Clayton Audio M70 monoblock amplifiers. E.A.R. 834P phono stage. Blue Circle BC3 preamp w/Amperex BB tubes, and BCG3.1 power supply.
Taddeo Digital Antidote Two and the HRS unit.

EAD T1000 transport and 1000 Series II DAC with Audient Technologies’ Tactic and Audit, Nordost Moonglo digital cable. Linn Axiss turntable with K9 cartridge and Basik Plus arm.

Nordost Blue Heaven and SPM interconnects, and SPM or Hovland Nine Line bi-wired speaker cables. Sahuaro, Blue Circle, Custom House, and Clayton Audio AC cables.

Homebrewed ac conditioner for sources and the Coherent Systems Electraclear EAU-1 parallel conditioner. Dedicated 15 amp ac circuit for sources and 20 amp ac circuit for amplifiers. Mondo racks, BDR cones and board, DH cones, Vibrapods, various hard woods, etc.

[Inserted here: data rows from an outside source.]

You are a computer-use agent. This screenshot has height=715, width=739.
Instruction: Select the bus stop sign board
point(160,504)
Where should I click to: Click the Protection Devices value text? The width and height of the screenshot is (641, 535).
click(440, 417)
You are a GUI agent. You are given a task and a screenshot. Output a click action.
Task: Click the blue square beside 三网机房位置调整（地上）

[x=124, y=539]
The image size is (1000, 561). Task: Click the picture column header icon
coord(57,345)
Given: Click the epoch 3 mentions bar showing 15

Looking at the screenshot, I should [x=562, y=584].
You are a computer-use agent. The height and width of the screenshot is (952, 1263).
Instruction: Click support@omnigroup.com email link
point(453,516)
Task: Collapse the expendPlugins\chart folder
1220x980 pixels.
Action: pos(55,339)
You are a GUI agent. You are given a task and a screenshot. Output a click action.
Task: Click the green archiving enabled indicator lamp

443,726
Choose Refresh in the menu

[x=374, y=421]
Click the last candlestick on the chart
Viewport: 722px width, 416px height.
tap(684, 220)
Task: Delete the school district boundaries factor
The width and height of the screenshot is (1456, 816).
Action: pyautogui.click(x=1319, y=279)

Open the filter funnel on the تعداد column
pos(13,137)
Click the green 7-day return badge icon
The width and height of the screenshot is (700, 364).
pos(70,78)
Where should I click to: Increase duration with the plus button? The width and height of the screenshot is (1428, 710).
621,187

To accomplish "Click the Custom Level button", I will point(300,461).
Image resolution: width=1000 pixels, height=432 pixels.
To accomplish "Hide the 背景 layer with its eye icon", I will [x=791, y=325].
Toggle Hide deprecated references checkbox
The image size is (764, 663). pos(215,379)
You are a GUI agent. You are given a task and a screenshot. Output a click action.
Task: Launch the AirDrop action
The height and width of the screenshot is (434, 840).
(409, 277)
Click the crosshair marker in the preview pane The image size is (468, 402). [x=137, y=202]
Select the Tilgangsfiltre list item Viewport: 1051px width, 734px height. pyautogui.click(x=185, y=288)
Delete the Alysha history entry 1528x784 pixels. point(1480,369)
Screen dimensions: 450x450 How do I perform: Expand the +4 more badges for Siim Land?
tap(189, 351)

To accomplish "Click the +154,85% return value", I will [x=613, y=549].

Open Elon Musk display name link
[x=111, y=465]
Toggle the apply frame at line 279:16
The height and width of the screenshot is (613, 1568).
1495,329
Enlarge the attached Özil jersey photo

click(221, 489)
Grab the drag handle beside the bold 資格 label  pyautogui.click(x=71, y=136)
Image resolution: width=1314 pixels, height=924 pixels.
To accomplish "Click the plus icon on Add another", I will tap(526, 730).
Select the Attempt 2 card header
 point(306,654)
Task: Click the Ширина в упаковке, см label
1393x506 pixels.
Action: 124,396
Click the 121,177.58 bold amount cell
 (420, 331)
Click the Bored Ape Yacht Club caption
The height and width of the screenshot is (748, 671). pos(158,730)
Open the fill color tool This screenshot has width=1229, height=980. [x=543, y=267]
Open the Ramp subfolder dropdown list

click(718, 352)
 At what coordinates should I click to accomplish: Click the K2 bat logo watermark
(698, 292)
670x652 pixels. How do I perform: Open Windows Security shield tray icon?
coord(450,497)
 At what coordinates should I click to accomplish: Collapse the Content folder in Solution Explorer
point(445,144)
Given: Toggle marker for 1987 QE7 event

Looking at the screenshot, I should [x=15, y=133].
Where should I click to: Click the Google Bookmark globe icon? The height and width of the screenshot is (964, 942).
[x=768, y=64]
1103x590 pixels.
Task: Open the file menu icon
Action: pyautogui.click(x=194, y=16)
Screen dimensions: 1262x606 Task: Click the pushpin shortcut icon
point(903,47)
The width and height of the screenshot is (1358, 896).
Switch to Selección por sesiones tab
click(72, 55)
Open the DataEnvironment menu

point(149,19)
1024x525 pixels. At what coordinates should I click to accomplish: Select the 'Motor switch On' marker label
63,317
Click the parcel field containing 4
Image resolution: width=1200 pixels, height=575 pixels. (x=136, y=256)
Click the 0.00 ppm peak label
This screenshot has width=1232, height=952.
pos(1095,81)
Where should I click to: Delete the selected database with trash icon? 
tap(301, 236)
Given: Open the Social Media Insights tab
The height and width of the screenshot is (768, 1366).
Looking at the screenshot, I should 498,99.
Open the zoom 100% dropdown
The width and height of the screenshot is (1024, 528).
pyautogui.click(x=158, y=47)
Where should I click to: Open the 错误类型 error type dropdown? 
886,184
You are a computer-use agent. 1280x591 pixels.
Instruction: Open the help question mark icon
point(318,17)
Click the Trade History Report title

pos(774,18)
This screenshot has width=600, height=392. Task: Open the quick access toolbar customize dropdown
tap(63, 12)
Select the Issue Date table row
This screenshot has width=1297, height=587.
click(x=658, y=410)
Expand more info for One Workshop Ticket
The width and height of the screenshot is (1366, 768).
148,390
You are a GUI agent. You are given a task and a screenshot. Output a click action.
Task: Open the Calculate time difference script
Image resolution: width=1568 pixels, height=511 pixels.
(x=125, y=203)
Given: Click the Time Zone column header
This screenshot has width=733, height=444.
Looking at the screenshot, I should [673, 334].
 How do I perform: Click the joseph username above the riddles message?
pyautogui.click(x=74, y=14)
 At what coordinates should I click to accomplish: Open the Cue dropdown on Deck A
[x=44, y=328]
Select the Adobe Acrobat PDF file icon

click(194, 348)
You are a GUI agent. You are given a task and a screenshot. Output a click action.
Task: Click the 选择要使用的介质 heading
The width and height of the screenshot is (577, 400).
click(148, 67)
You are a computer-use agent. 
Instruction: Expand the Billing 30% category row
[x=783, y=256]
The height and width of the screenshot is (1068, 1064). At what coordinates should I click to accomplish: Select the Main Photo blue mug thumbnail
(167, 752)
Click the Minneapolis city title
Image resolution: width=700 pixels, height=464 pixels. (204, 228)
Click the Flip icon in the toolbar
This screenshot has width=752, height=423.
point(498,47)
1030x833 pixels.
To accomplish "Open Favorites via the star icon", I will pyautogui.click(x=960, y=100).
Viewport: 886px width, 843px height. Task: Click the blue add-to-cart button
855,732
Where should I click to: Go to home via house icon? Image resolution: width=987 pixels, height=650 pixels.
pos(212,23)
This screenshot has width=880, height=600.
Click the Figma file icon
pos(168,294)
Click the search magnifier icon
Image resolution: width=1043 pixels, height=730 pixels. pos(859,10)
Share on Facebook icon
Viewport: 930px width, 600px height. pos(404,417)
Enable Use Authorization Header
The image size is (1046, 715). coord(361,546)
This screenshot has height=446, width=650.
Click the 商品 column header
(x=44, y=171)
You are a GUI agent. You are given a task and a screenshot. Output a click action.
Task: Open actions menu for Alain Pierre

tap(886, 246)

And a bottle of Rancho Sisquoc Merlot.


 one.jpg (6551 bytes)If you are not familiar with Echo Busters, they make several products, of which Echo Busters and Bass Busters are the ones I am reviewing here. The Echo Buster is a panel designed to absorb echoes or reflected sounds over a relatively wide frequency range, from about 125Hz to approximately 8kHz. The quarter-round Bass Busters act as Heimholtz resonators to address standing bass waves. Both are covered in cloth available in various muted colors, and are not unattractive. They look considerably better than the Room Tunes we had been using prior to their arrival. Whether you need products like these is a function of several parameters. Is your room easily excited by standing waves? That is, does the room have an echoey sound, as heard when you are talking or clapping your hands? Rooms can be lively or relatively dead. Which is better is a matter of what your speakers may demand and your musical preference. Too much reverberant energy, though, can cause listener fatigue and poor imaging, and wreak tonal havoc on your music. Too dead a room can suck the life out of your music, making everything dull and boring as well as affecting the frequency response. It is best to attain some happy medium.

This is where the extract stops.